Corporations claim that they are at least providing jobs to people who have no better alternative, that the choice is not between bad jobs and good jobs but between bad jobs or no jobs. The reality is that corporations work with local elites to make sure that people are deprived of any means of making a living other than migrating to Export Processing Zones where the local government, in the name of "economic development," gives factory owners a green light to exploit their workers to the limit. Rural workers in Cavite, Philippines, for example, told reporter Naomi Klein (author of No Logo, the source for the above facts) that "they would have stayed home if they could, but the choice was made for them: most of their families had lost their farms, displaced by golf courses, botched land-reform laws and more export processing zones."
Workers in these countries are by no means just passive victims. Their struggles, from union drives to armed revolution, are the reason why poor nations have such large military forces–to suppress popular movements.
Teenagers in the U.S. are joining this struggle, taking up the issue of multi-national sweatshops and fighting them with tremendous passion. There are a number of reasons why teens especially are drawn to this fight. Companies like GAP and Nike have targeted young people with intense marketing campaigns, and their lies and hypocrisy are felt as almost personal insults by teens. Also, the flip side of these foreign sweatshops is the loss of good jobs for youngsters in the U.S., who can look forward to low-paying temp jobs in places like Starbucks because blue-collar manufacturing jobs that once paid a family wage have now been out-sourced to Export Processing Zones in foreign countries.
Perhaps the most important factor, however, is that teenagers today are more hopeful than older people that they can change the world. Older working people have fought major battles against the corporations and been defeated in the last few decades. Many have lost hope in their ability to change the world, especially after seeing good jobs shipped overseas and seeing their strikes sabotaged by their own union 'leaders.' Teens haven't experienced these defeats. They are demonstrating in the streets because they believe that they can win. The important thing is–they are right.

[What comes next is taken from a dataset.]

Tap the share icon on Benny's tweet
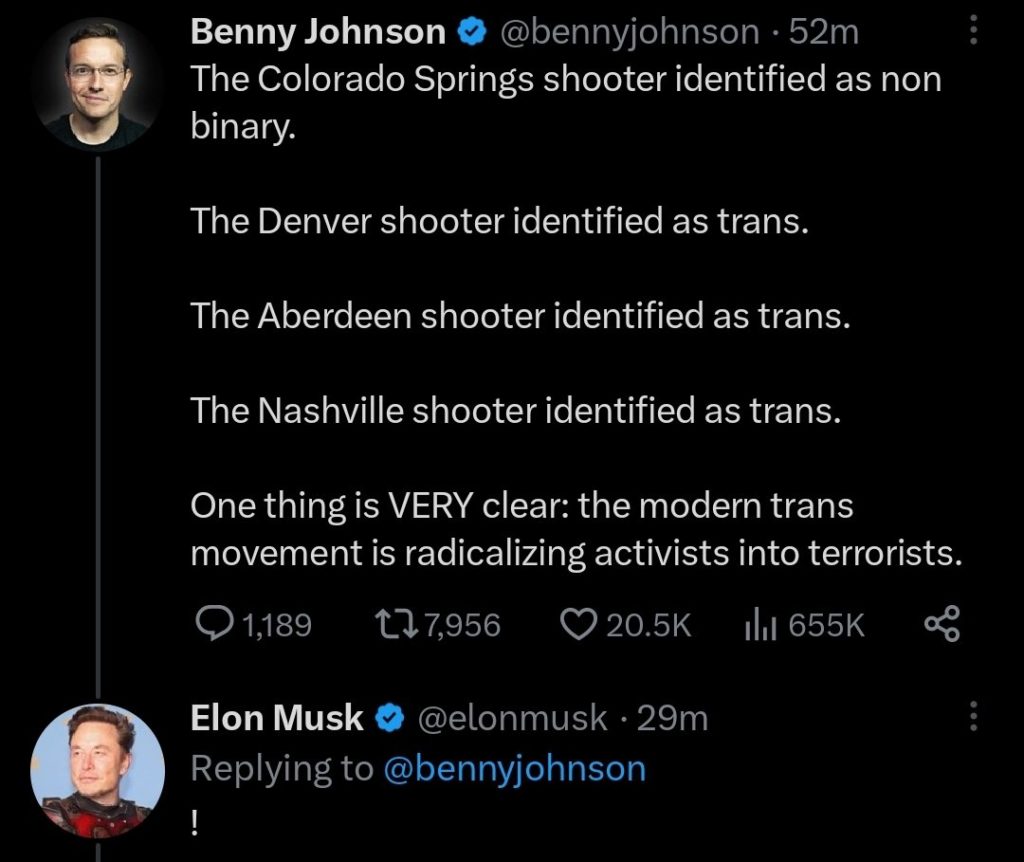1024x862 pixels. click(942, 625)
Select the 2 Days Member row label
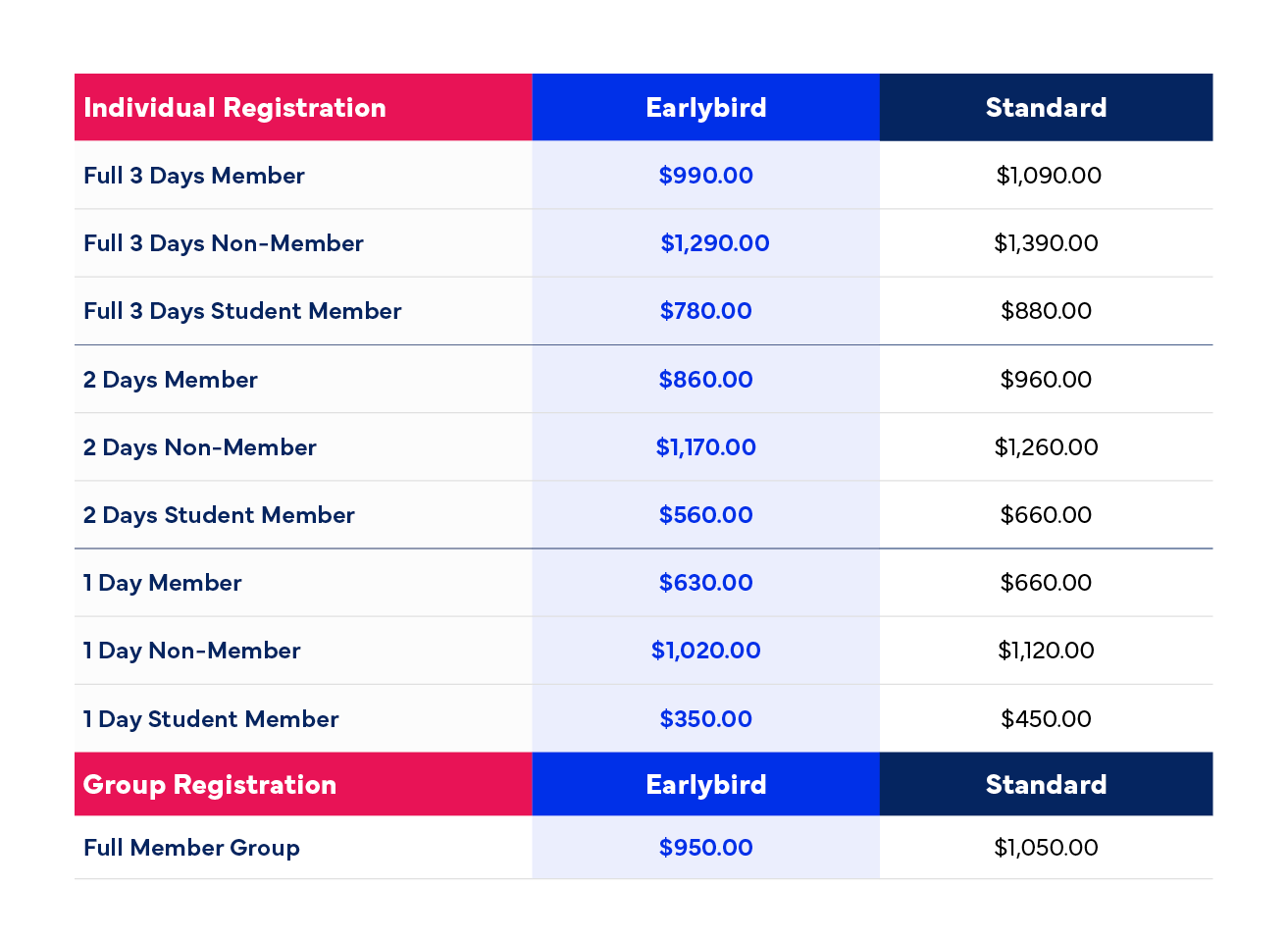This screenshot has width=1288, height=940. click(x=171, y=380)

To succeed, however, the anti-sweatshop campaign needs to become more clear about two things: its goal and its view of regular Americans.
Movements never win more than they explicitly set out to win. The anti-sweatshop movement is aiming too low to really solve problems like sweatshops. One of the anti-corporate Christmas carols sung at the GAP demonstration, to the tune of "I'm Dreaming of a White Christmas," went: "I'm dreaming of a just workplace, Where every worker's organized. Where the law protects us, The boss respects us, And no jobs have been downsized." This dream falls short of what is necessary.
We need a world in which people who want to exploit others for selfish gain have no power to do so. Instead of having a "boss who respects us" we need a truly democratic society in which ordinary people are completely in charge of everything, and there are no bosses or capitalists or commissars controlling people. Our goal must be a world-wide democratic revolution that turns the world upside down. Not only is this necessary. It is possible. It is possible because it is what most people in the U.S. and the world really want.
Which leads to the question of the movement's view of regular people.
The demonstrators at the GAP seemed to be of two minds about how they viewed the Christmas shoppers on the street and Americans generally. On one hand, the demonstrators were trying to reach out to passers-by as allies in the struggle. The Christmas carol sung to the tune of "O Rest Ye Merry Gentlemen" began "O rest ye GAP executives, While young girls work so hard, To bring you 20 dollar shirts, For 60 cents an hour. The profits go to CEO's, The workers left to starve. O tidings of GAP sweatshops and lies, dangerous lies. O tidings of GAP sweatshops and lies."
The assumption of this song is that most Americans, when they know the facts, will be outraged. And this is absolutely true. Most people have values that are anti-capitalist; they believe in equality and relationships based on commitment to each other. Another Christmas carol, "Jingle Bells" ("Trickle Down"), expressed solidarity with middle class Americans with the verse (labeled "upper class chorus"): "Bells on Wall Street ring, Making my stocks rise, O what fun to be the king, Of middle class demise."
On the other hand, some of the Christmas carols reflected an opposite, negative view of ordinary people, as the cause of things like sweatshops. "Silent Night" was rendered "Violent Night" with the words: "Violent night. Superbowl night. People drink. People fight. In yon shelter is mother and child. Absent Father on a bender and wild. Weep in heavenly peace. Weep in heavenly peace."
Football fans and fathers are not the problem; they are as opposed to sweatshop slavery as anyone else. Thinking of them as the problem will only isolate the movement from most Americans, make its members feel alone, and make it powerless to change the world.
Another example of this negative view of people was the Christmas carol, "I'm Dreaming of a White (Bread) Christmas." It began "I'm dreaming of a white Christmas. Just like my childhood fantasies. Where the suburbs glisten, and the poor are missing. And everyone there lives like me. I'm dreaming of a white Christmas. Where those who sweat, they sweat for me..." The theme that people who live in the suburbs (a majority of Americans, and many of the teens who were at the demonstration) want to exploit poor people and keep them out of sight is not true and is fatal to building a democratic movement.
A negative view of regular people is the centerpiece of corporate propaganda designed to justify their atrocities. "Everybody is selfish," they say. "We're no different, and if you think society can be changed, then you're crazy."
A movement's view of people and its view of the possibilities for change are intimately related. With a more positive view of people, the anti-sweatshop movement could envision much more ambitious goals for itself and could unite with people whose concerns seem to be very different. For example, high stakes tests and market-driven health care are meant to make people feel more insecure and easier to control. No matter which of these things people are fighting, they are fighting the same corporate elite for the same reason–to make this a more democratic, equal, and mutually supportive world. The more these distinct movements point out the commonality among these issues, the stronger they will be.
If the anti-sweatshop movement gains confidence in saying that its goal is revolution to shape the world with the anti-capitalist values of equality, democracy, and solidarity; and if it spreads an understanding that these values are shared by most men and women, football fans and soccer fans, suburban, rural, and urban working people all over the world, then the movement can be unstoppable.